The reforms that the PM announced are the most radical to the planning system since the Second World War which will make it easier to build better homes where people want to live. New regulations will give greater freedom for buildings and land in our town centres to change use without planning permission and create new homes from the regeneration of vacant and redundant buildings.
Overall, removing a lot of the frustrating and sometimes unnecessary red tape will be great news for builders and developers alike.
So let’s take a look at the media headlines that we have caught our eye this week:
- Buy-to-let landlords shift from risk management to portfolio expansion – It seems that landlords/investors are getting more confident and rather than scaling back or risk managing, they are actually building a war chest for expansion. According to this article, 30% are creating a war chest. It seems that they are looking to capitalise on an uncertain market for sellers and see if they can pick up some good deals. That said, landlords are still being cautious as lowering monthly payments is now the second most important concern when remortgaging.
- Residential purchase activity rises above pre-pandemic levels – More good news for the property market as Mortgage Brain has seen the amount of ESIS (European Standardised Information Sheet) increase and surpass pre-pandemic levels. Thus showing activity in the property market being very buoyant. Home mover ESIS generated is now 8.5% higher than before the COVID-19 outbreak and buy-to-let is 4.8% higher. This shows that activity and confidence are very much apparent.

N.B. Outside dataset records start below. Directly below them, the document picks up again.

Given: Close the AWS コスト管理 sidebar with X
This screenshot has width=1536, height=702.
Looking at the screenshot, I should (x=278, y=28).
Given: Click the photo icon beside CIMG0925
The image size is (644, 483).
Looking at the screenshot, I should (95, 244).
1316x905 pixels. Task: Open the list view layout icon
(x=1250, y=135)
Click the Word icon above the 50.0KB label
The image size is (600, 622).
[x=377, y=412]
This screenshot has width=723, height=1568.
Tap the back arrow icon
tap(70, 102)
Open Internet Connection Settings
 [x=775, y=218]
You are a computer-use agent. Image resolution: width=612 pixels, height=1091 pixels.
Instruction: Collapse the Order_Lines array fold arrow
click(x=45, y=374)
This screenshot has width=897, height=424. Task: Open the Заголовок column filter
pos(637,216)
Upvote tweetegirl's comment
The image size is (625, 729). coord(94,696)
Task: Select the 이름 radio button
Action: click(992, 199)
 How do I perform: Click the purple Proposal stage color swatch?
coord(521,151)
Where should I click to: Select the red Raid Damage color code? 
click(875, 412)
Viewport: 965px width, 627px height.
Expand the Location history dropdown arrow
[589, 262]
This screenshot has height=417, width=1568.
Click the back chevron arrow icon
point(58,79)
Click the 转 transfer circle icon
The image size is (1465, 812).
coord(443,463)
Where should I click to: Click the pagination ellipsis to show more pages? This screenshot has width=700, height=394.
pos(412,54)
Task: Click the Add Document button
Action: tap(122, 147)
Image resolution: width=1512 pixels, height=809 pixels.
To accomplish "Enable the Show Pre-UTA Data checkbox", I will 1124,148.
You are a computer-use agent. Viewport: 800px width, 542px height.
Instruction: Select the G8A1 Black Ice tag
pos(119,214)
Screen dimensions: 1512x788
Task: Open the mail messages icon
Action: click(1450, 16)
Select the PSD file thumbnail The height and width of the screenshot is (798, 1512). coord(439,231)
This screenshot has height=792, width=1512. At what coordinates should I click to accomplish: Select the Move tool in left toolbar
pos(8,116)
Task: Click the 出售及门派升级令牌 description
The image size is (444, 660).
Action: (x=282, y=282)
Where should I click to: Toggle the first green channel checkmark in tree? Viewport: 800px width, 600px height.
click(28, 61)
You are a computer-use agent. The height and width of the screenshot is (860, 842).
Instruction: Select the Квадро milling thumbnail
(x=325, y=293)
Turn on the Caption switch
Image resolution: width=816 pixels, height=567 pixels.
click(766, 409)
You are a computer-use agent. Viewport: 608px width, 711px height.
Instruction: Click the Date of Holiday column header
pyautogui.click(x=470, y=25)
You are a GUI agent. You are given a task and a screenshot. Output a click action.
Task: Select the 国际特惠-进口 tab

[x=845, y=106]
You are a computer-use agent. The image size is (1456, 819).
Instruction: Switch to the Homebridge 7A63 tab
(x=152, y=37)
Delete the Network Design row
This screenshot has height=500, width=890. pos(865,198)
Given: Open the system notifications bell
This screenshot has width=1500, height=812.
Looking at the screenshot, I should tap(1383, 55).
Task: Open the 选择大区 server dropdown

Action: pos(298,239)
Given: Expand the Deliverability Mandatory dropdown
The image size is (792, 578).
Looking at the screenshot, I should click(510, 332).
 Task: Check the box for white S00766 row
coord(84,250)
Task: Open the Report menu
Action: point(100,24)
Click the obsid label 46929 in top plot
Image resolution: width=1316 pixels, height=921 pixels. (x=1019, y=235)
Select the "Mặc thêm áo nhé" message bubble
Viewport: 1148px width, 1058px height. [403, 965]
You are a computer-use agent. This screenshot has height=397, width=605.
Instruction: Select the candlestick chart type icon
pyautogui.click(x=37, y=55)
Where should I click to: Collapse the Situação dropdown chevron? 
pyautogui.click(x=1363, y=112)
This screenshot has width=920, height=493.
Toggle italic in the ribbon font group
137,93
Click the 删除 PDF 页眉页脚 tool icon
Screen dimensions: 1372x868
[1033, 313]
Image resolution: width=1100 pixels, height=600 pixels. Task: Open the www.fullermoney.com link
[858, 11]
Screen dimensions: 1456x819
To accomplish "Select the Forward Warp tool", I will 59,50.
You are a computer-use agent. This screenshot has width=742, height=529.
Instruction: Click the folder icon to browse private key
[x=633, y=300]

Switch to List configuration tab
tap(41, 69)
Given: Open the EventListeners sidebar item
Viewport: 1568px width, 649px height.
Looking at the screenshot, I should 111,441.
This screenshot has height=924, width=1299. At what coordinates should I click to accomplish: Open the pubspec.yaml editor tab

- The top three trends in the housing market right now – Zoopla’s head of research has highlighted three main factors that are present in the UK market. 1) Demand is moderating, but still strong. This was going to happen after the immediate pent up demand was released following the property market opening back up. That said, buyer demand is still 40% higher than they were in March before the effects of COVID-19. 2) Supply is constrained. Overall supply is 15% down year on year which will likely lead to an uplift on UK prices, potentially seeing a 2%-3% increase during the summer. 3) Post-COVID moves. Lockdown has led to many homeowners or tenants reevaluating their current home situation meaning we could have a pipeline of new movers coming to the market later on down the line. This could help keep the momentum of the market going on longer than some are anticipating.
- Mortgage searches in June exceed pre-lockdown levels – This week, the mortgage market has been a great barometer for market activity with data from Twenty7Tec suggesting that there were 1.2 million mortgage searches in June exceeding the year high numbers seen in January and February that we saw as a result of the ‘Boris Bounce’. It is even more promising to see that the majority of these were for purchase mortgages which accounted for around 63% of the interest. Fixed-rate mortgages accounted for nearly all the searches, 1.16 million out of the 1.2 million, showing that people are clearly trying to take advantage and fix in the very low-interest rates on offer.